In Today’s Deep Space Extra… Lunar ice could be a major resource for human deep space exploration. Researchers find potential latent health concern for human space exploration. Russia revives launch plans for International Space Station (ISS) science module. More White House 2020 budget proposal details expected Monday.
Human Space Exploration
TASS of Russia (3/17): The long delayed launch of Russia’s large Nauka science module to the International Space Station (ISS) could proceed in 2020, according to Dmitry Rogozin, head of Roscosmos, the Russian space agency. Recently, the Nauka’s delay promoted Russian to temporarily reduce the number of cosmonauts assigned to the Station from three to two.
Space.com (3/15): Lunar reconnaissance points to the presence of water ice, a resource supporting future economic development and human deep space exploration, in permanently shaded regions of the Moon and perhaps locked in the mineralogy of surface materials. With investments in lunar mining and power technologies, that resource could be processed into rocket propellants. Commercial Lunar Propellant Architecture: A Collaborative Study of Lunar Propellant Production, a recent report compiled by members of the aerospace industry, scientists and legal experts examines the opportunity.
Physics.org (3/15): The physical stresses of long spaceflights appear to suppress the immune systems of astronauts, allowing dormant viruses to appear in saliva and urine samples, according to research published in Frontiers of Microbiology. Usually, the virus shedding is not accompanied by actual symptoms, yet it represents a human exploration health concern.
The Hill (3/15): The stirring documentary Apollo 11 may offer millennials a historical context for human space exploration, according to an op-ed that delves into why their enthusiasm is essential to a future space workforce.
Physics.org (3/15): A new study finds evidence that NASA’s first Martian rover, Pathfinder, landed in the spillway remnants of an ancient now dry sea bed. Studies so far indicate that Mars underwent a transition from warm and wet in its early epoch to the current cold, dry desert like conditions. The findings were reported in the journal Nature Scientific Reports.
Space.com (3/16): Despite strong support within the astrophysics community, efforts by NASA to develop space telescope/observatory successors to the Hubble Space Telescope have encountered new challenges as funding shifts from science to efforts to transition human space exploration from low Earth orbit to deep space. Top line NASA spending will fall from $21.5 billion to $21 billion under the 2020 White House budget proposal presented to Congress last week, and the space science line would fall from $6.9 billion to $6.3 billion. For a second year in a row, the White House proposes cancellation of the Wide Field Infrared Space Telescope (WFIRST), an observatory planned for the mid-2020s. Congress prevented cancellation in 2019.

> **Problems to work on**:
[1] In the Deep Space Extra roundup, what amount would NASA's top line spending fall to under the 2020 White House budget proposal?
[2] List each distinct news outlet that the Deep Space Extra roundup credits at the start of a news item, naming each outlet only once.

> **Records**:

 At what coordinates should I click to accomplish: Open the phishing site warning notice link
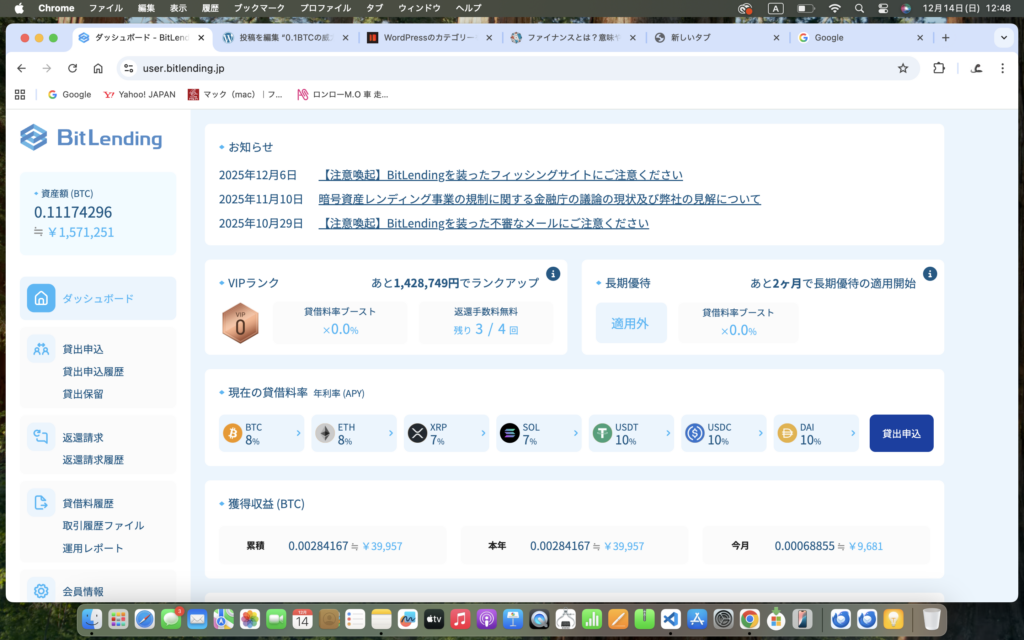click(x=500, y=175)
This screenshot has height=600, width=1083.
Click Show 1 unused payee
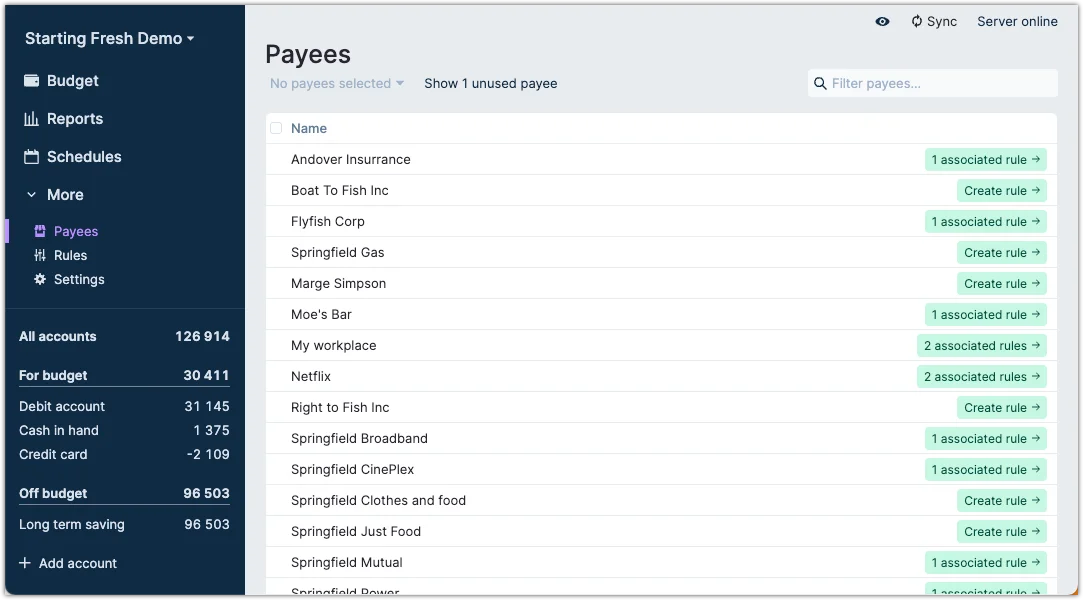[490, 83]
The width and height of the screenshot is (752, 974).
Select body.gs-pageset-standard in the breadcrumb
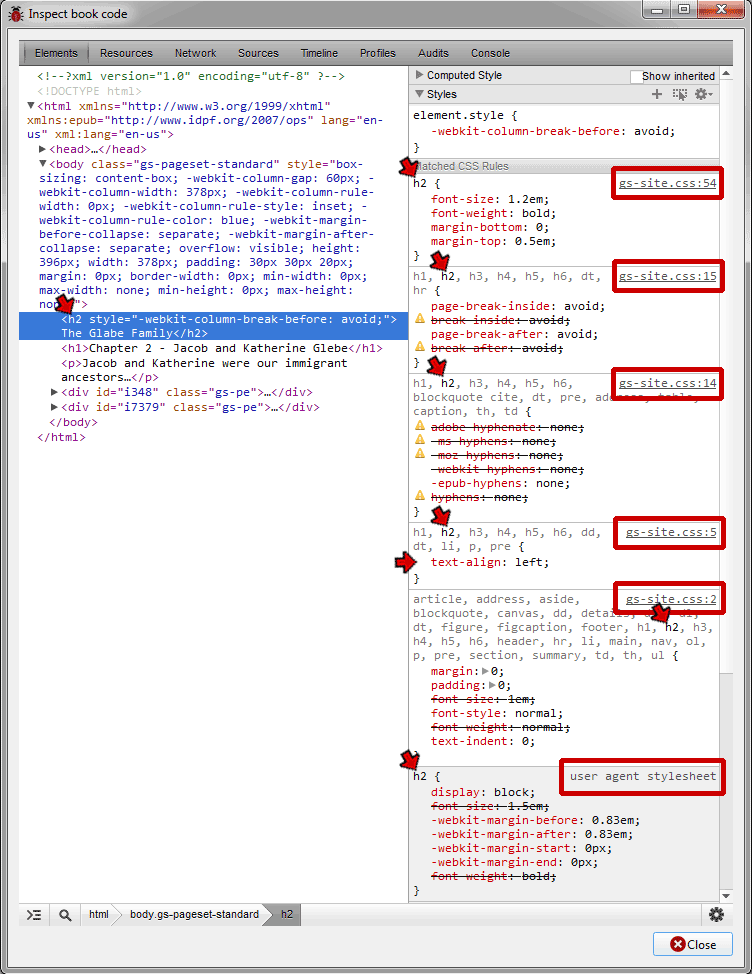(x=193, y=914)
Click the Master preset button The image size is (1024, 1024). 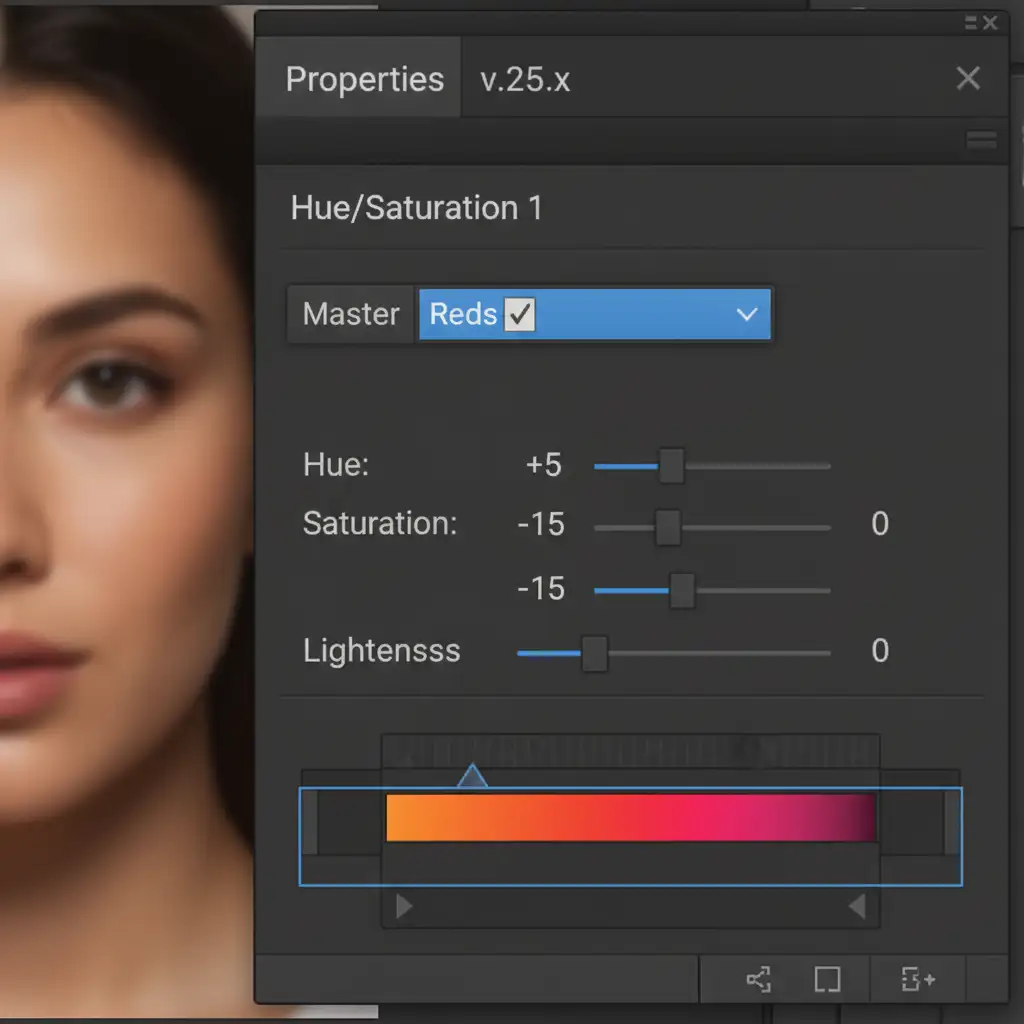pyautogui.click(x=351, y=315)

> **Answers provided**:
[1] $21 billion, down from $21.5 billion.

[2] TASS of Russia, Space.com, Physics.org, The Hill